**SOURCE DOCUMENT:**
## start

Joe Hill returns to the horror landscape with King Sorrow, a sprawling gothic nightmare that asks a deceptively simple question: What would you sacrifice to save yourself? The answer, as six college students discover one frigid Maine winter, is far more complicated—and infinitely more horrifying—than they could imagine.
Set against the backdrop of Rackham College in 1991, the novel opens with Arthur Oakes, a thoughtful student librarian caught in an impossible trap. Drug dealers have coerced him into stealing rare books from the college’s special collection, and his desperation becomes the catalyst for a supernatural pact that will haunt all involved for decades. When Arthur and his friends—including his burgeoning love interest Gwen Underfoot, wealthy Colin Wren, firebrand twins Donna and Donovan McBride, and brilliant Alison Shiner—perform a ritual using the infamous Crane journal (bound in its author’s own skin), they summon King Sorrow, an ancient dragon dwelling in the Long Dark.
The Architecture of Dread
Hill constructs his narrative with the patience of a master craftsman building a cathedral, brick by blood-soaked brick. The novel’s structure fractures time like shattered glass, moving between the fateful summoning in 1991 and the consequences that ripple through subsequent decades. We witness Easter mornings in different years—1992, 2002, 2022—each one marked by the arrival of King Sorrow to claim his annual tribute. This temporal kaleidoscope creates a mounting sense of inevitability, as if we’re watching dominoes fall in slow motion across thirty years.
What makes Hill’s approach so effective is how he uses this fragmented timeline to examine the psychology of complicity. The friends who made that initial bargain—promising King Sorrow a human sacrifice each Easter in exchange for protection from their enemies—must live with the weight of their choice year after year. They age, change, drift apart, yet remain bound by their terrible secret. Hill explores how ordinary people rationalize extraordinary evil, how they construct elaborate moral frameworks to justify the unjustifiable.
The prose throughout carries Hill’s signature blend of literary sophistication and visceral horror. His sentences can shift from the contemplative quiet of Arthur studying medieval manuscripts to the bone-rattling terror of King Sorrow’s arrival with seamless precision. There’s an almost Dickensian quality to his character work—each figure rendered in sharp, memorable detail—combined with the modern horror sensibility that has made him one of the genre’s most distinctive voices.
Characters Caught in Amber and Fire
Arthur Oakes anchors the novel with his quiet desperation and intellectual curiosity. He’s a Black British student far from home, navigating class divisions and cultural displacement while pursuing his dream of studying at Oxford. His romance with Gwen Underfoot, the housekeeper’s daughter who works crossword puzzles in her spare time, provides the novel’s emotional core. Their relationship unfolds with genuine tenderness, making the moral compromises they face all the more devastating.
Gwen herself emerges as the story’s conscience, the character most troubled by their annual ritual of murder-by-dragon. Her journey from college-aged optimist to middle-aged woman confronting mortality forms one of the novel’s most affecting arcs. Hill refuses to let her—or any of them—off the hook easily. Even decades later, when Gwen faces terminal illness, she cannot escape the shadow of King Sorrow or the guilt of what they’ve done.
Colin Wren, the wealthy puppet master who seems to orchestrate events from behind the scenes, provides a chilling counterpoint. Where Gwen represents troubled conscience, Colin embodies dangerous pragmatism. His willingness to weaponize King Sorrow, to turn their dragon into a tool for vigilante justice, reveals how easily power corrupts even those with ostensibly good intentions.

## end

**DATA EXTRACT:**
## start

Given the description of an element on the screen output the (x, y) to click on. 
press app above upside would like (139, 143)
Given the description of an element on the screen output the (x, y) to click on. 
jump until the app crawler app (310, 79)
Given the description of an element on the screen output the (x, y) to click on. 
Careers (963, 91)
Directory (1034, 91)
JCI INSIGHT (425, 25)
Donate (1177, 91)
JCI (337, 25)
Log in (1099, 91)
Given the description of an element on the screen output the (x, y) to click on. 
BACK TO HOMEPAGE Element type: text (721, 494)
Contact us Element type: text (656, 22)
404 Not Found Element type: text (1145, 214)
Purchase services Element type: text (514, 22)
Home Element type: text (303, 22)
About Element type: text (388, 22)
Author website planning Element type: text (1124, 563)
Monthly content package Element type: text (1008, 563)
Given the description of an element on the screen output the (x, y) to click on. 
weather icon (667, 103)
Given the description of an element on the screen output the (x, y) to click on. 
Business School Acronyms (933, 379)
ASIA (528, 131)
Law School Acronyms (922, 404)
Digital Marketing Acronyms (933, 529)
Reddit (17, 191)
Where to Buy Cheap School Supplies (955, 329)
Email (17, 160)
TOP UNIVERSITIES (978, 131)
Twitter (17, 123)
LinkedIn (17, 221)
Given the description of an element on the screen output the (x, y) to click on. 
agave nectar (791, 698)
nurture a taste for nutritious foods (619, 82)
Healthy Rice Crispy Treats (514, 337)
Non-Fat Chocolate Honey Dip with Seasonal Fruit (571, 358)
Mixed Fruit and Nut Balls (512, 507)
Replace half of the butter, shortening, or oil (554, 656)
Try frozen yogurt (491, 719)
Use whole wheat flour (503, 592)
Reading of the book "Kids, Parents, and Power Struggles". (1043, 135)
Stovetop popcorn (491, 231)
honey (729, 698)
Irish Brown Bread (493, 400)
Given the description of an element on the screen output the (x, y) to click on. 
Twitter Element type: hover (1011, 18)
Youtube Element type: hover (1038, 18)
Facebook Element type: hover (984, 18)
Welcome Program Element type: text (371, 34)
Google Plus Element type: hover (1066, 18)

## end

**WORK TO DO:**
• A. According to the King Sorrow review, what book do the friends use in the ritual that summons King Sorrow?
• B. Write the next part of the King Sorrow review, starting right after its last paragraph.
The items have no connection to the King Sorrow review.

**EXERCISE RESULTS:**
• A. The infamous Crane journal, which is bound in its author's own skin.

• B.
The McBride twins, Donna and Donovan (Van), offer another perspective on trauma and survival. Donna, a talk radio host haunted by her childhood friend’s murder, channels her rage into righteousness. Van, struggling with addiction, represents the difficulty of escaping cycles of self-destruction. Their dynamic—protective yet combative—adds depth to the ensemble cast.
The Dragon in the Details
King Sorrow himself stands as one of contemporary horror’s most memorable monsters. Hill wisely keeps him partially obscured for much of the novel, allowing him to exist as much in the characters’ minds as in physical reality. When he does manifest, the descriptions are breathtaking and terrifying in equal measure: golden scales that shift like living metal, eyes that burn with ancient intelligence, a voice that reverberates through multiple dimensions.
But what makes King Sorrow truly frightening isn’t his physical power—though Hill makes clear he could level cities—it’s his mastery of language and contract. He’s as much lawyer as dragon, carefully constructing the terms of their bargain so that escape becomes impossible. His protection comes with invisible strings, and each year those strings tighten.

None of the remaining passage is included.